William Roger Reaves, of Georgia, is one of the best to ever do it when it comes to the international smuggling of drugs. In the 1980s, he had close ties to the Medellin Cartel and its leadership, Pablo Escobar and Jorge Ochoa. He reportedly was responsible for $5 billion worth of cocaine entering into the United States. Like most in that life, Reaves was busted. In July 2001, he was knocked in a $400 million cocaine bust. It remains one of the largest drug busts in the history of “The Land Down Under,” doubling the previous largest shipment. In 2002, he was originally sentenced to life with a minimum of 14 years, but that minimum was increased to 18 years. During his time in the joint, he became an author, penning a text about the his rise to the highest and crash to the lowest low. The book is titledSmuggler.

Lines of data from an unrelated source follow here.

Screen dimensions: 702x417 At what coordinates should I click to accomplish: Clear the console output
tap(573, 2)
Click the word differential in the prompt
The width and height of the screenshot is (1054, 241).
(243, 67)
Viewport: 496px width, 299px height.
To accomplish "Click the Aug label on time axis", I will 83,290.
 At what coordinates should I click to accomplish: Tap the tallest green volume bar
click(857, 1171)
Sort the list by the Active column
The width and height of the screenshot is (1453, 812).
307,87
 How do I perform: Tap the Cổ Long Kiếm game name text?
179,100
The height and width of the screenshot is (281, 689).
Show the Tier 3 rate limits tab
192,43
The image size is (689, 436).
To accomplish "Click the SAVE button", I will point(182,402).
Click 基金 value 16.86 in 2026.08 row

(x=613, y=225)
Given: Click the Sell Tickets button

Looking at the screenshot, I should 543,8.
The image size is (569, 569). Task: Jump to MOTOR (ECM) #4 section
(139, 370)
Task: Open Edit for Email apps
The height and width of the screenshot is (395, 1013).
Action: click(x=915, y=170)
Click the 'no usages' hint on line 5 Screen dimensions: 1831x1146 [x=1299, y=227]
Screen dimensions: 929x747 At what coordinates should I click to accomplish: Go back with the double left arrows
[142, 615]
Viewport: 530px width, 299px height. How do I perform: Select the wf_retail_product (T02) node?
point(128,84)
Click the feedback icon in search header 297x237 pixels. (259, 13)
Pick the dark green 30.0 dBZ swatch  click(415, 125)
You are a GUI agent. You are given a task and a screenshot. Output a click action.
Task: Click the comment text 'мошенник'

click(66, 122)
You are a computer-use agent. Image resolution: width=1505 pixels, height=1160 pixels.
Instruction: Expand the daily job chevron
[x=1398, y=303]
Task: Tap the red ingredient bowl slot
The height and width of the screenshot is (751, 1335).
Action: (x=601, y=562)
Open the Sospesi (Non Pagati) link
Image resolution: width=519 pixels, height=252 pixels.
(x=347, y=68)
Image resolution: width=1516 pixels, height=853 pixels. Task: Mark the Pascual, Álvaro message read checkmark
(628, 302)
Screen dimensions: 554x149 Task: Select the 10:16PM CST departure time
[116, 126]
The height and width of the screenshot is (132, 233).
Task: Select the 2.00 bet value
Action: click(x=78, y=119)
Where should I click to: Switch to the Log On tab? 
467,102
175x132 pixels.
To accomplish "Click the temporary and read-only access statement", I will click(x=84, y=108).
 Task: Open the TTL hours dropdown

Yahoo details Reaves’ career:
That business flew hundreds of massive stashes of marijuana, hashish and cocaine into the US and sailed 20-tonne shipments from Pakistan to Thailand. He also describes how he met and later hired pilot Barry Seal to fly tonnes of cocaine around the world, landing at a small airfield in Mena, Arkansas, where a politician called Bill Clinton was the state’s governor.
After Seal was arrested, tried and convicted, he became an informant for US authorities until his murder by Colombian assassins in 1986.
A Hollywood film of Seal’s life is in production with Tom Cruise in the lead role.
In Reaves’ book Smuggler he describes how he personally earned $US7 million in just months at the height of the trade and was so influential that Escobar built him a 1000ft (304m) runway in the South American jungle to pick up tonnes of cocaine.
He also details how after a calamitous final journey to the WA coast, he and his accomplices scuttled their boat The White Dove, then ferried almost a tonne of cocaine ashore on dinghies before being arrested at gunpoint and driven to Geraldton by police.
This year, on his 73rd birthday, Reaves received an arrest warrant from the US stating that he owes the government 7934 days (21 years and nine months) in jail for a parole violation. He wrote, “I made untold millions and lived a life few can believe — and I have paid dearly, with interest, for the privilege.”
Furthermore, the Australian Federal Police are considering activating Proceeds of Crime legislationagainst Reaves for the book. According to Yahoo:
Within that legislation are specific guidelines on “literary proceeds” which allow the Commonwealth to recover any profits made through “any commercial exploitation of the notoriety gained from committing an offence”.
An AFP spokesman confirmed it was aware of Reaves’ book but “could not confirm or deny who it is currently investigating”.